What Makes You Come Alive?


Ask the Right Question

Several years ago I was thumbing through the introduction of a book when I ran across a sentence that changed my life. God is intimately personal with us and he speaks in ways that are peculiar to our own quirky hearts — not just through the Bible, but through the whole of creation. To Stasi he speaks through movies. God’s word to me comes in many ways — through sunsets and friends and films and music and wilderness and books. But He’s got an especially humorous thing going with me and books. I’ll be browsing through a secondhand bookshop when out of a thousand volumes one will say, ”Pick me up” — just like Augustine in his Confessions. Tolle legge — take up and read. Like a master fly fisherman, God cast His fly to this cruising trout. In the introduction to the book that I rose to this day, the author (Gil Bailie) shares a piece of advice given to him some years back by a spiritual mentor, Howard Thurman:

Don’t ask yourself what the world needs. Ask yourself what makes you come alive, and go do that, because what the world needs is people who have come alive.

I was struck dumb. It could have been Balaam’s donkey, for all I was concerned. Suddenly my life up till that point made sense in a sickening sort of way; I realized I was living a script written for me by someone else. All my life I had been asking the world to tell me what to do with myself. This is different from seeking counsel or advice; what I wanted was freedom from responsibility and especially freedom from risk. I wanted someone else to tell me who to be. Thank God it didn’t work. The scripts they handed me I simply could not bring myself to play for very long. Like Saul’s armor, they never fit.

Can a world of posers tell you to do anything but pose yourself?

As Buechner says, we are in constant danger of being not actors in the drama of our lives but reactors, “to go where the world takes us, to drift with whatever current happens to be running the strongest.” Reading the counsel Thurman gave to Bailie I knew it was God speaking to me. It was an invitation to come out of Ur. I set the volume down without turning another page and walked out of that bookstore to find a life worth living.

I applied to graduate school and got accepted. That program would turn out to be far more than a career move; out of the transformation that took place there I became a writer, counselor, and speaker. The whole trajectory of my life changed and with it the lives of many, many other people. But I almost didn’t go. You see, when I applied to school I hadn’t a nickel to pay for it. I was married with three children and a mortgage, and that’s the season when most men completely abandon their dreams and back down from jumping off anything. The risk just seems too great. On top of it all, I received a call about that time from a firm back in Washington, D.C., offering me a plum job at an incredible salary. I would be in a prestigious company, flying in some very powerful circles, making great money. God was thickening the plot, testing my resolve. Down one road was my dream and desire, which I had no means to pay for, and an absolutely uncertain future after that; down the other was a comfortable step up the ladder of success, a very obvious next career move and the total loss of my soul.

I went to the mountains for the weekend to sort things out.
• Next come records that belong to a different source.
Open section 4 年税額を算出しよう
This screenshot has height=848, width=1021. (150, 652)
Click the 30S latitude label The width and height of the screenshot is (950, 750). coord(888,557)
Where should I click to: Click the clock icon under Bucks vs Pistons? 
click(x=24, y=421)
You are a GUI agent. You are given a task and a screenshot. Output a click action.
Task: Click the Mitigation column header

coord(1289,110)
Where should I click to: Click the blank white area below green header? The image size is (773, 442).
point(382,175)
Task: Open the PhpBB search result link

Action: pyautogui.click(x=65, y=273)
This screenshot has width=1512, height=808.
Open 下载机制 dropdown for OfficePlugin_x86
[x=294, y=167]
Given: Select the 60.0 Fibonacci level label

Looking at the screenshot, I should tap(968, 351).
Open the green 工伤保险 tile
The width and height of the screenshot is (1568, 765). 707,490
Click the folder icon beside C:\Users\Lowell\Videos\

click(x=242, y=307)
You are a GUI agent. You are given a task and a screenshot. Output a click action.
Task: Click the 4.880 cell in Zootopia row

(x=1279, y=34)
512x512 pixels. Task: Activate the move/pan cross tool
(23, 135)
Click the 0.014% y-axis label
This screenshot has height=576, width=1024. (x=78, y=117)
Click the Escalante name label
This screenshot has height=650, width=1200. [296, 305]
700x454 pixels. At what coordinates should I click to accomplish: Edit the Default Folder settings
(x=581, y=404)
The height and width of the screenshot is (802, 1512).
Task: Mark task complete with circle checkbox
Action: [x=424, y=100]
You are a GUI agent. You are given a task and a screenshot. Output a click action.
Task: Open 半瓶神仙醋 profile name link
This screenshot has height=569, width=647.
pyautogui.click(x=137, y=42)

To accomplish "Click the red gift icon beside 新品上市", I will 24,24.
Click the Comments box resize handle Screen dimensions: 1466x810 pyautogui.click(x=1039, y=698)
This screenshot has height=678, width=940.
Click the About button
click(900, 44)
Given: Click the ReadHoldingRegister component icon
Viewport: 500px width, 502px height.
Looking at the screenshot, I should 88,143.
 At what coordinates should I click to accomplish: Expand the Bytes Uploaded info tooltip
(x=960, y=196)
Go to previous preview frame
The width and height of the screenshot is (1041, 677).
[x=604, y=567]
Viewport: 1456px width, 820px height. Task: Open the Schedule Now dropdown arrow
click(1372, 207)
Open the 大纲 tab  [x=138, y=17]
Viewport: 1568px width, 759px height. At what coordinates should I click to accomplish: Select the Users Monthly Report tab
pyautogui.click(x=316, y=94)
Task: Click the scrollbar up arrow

Life makes more sense standing alone by a lake at high elevation with a fly rod in hand. The tentacles of the world and my false self seemed to give way as I climbed up into the Holy Cross Wilderness. On the second day God began to speak. John, you can take that job if you want to. It’s not a sin. But it’ll kill you and you know it. He was right; it had False Self written all over it. If you want to follow Me, He continued, I’m heading that way. I knew exactly what He meant — “that way” headed into wilderness, frontier.

The following week three phone calls came in amazing succession. The first was from the Washington firm; I told them I was not their man, to call somebody else. As I hung up the phone my false self was screaming, What are you doing?! The next day the phone rang again; it was my wife, telling me that the university had called wanting to know where my first tuition installment was. On the third day a call came from a longtime friend who had been praying for me and my decision. “We think you ought to go to school,” he said. “And we want to pay your way.”

Two roads diverged in a wood and I, I took the one less traveled by, And that has made all the difference.

What Are You Waiting For?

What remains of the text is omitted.